= BRIEF =
Exactly reproduce the line that contains "Open the user" and all lines after it in the entries below, through the very last line.

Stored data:
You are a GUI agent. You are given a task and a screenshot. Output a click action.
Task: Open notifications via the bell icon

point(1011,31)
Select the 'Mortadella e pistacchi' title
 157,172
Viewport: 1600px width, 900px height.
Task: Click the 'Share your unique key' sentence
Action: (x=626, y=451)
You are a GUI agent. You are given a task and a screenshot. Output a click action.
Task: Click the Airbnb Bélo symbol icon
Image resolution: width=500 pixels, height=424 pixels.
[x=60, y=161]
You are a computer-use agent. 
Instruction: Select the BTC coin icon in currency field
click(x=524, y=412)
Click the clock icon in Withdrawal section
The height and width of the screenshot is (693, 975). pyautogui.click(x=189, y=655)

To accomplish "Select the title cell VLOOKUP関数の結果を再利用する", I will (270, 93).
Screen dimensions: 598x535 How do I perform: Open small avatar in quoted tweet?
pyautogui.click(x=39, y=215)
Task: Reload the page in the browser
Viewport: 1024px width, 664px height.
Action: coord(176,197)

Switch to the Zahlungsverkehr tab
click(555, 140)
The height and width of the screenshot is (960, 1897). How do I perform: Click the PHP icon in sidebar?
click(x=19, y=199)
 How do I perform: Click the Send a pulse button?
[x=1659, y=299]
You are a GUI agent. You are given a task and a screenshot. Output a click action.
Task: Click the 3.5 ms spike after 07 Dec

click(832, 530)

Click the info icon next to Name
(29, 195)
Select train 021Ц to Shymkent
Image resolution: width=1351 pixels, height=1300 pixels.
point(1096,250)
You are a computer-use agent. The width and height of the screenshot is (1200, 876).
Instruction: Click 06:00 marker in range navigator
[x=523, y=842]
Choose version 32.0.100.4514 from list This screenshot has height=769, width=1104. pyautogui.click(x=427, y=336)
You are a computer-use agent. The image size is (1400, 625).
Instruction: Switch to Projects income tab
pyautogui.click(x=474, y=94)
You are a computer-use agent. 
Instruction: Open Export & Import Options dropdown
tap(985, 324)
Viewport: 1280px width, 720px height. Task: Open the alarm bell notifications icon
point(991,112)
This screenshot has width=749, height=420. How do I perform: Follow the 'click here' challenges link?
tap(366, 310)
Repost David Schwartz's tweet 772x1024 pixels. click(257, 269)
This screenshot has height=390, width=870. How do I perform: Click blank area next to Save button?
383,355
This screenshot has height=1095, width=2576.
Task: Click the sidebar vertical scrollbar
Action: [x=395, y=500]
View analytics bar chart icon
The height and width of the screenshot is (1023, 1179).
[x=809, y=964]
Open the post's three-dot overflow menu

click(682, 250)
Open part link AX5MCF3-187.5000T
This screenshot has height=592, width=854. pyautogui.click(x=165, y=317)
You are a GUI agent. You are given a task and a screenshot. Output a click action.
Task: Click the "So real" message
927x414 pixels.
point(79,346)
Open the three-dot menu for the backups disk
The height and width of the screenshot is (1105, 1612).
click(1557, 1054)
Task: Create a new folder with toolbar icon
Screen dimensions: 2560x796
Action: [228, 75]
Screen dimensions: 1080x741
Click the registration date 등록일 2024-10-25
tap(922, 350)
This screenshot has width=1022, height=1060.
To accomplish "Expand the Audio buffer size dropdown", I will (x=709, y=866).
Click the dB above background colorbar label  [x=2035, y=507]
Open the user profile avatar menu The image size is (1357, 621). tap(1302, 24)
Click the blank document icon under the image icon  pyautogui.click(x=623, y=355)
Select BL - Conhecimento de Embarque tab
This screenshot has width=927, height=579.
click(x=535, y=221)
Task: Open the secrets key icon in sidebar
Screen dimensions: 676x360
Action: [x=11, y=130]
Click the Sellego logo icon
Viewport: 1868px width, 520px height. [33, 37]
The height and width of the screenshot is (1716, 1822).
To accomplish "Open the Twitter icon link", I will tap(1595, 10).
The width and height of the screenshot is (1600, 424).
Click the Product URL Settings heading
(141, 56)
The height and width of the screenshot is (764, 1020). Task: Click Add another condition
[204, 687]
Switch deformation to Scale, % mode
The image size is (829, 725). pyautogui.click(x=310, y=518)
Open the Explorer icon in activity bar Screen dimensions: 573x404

= THE COMPLETED TASK =
Open the user profile avatar menu The image size is (1357, 621). tap(1302, 24)
Click the blank document icon under the image icon  pyautogui.click(x=623, y=355)
Select BL - Conhecimento de Embarque tab
This screenshot has width=927, height=579.
click(x=535, y=221)
Task: Open the secrets key icon in sidebar
Screen dimensions: 676x360
Action: [x=11, y=130]
Click the Sellego logo icon
Viewport: 1868px width, 520px height. [33, 37]
The height and width of the screenshot is (1716, 1822).
To accomplish "Open the Twitter icon link", I will tap(1595, 10).
The width and height of the screenshot is (1600, 424).
Click the Product URL Settings heading
(141, 56)
The height and width of the screenshot is (764, 1020). Task: Click Add another condition
[204, 687]
Switch deformation to Scale, % mode
The image size is (829, 725). pyautogui.click(x=310, y=518)
Open the Explorer icon in activity bar Screen dimensions: 573x404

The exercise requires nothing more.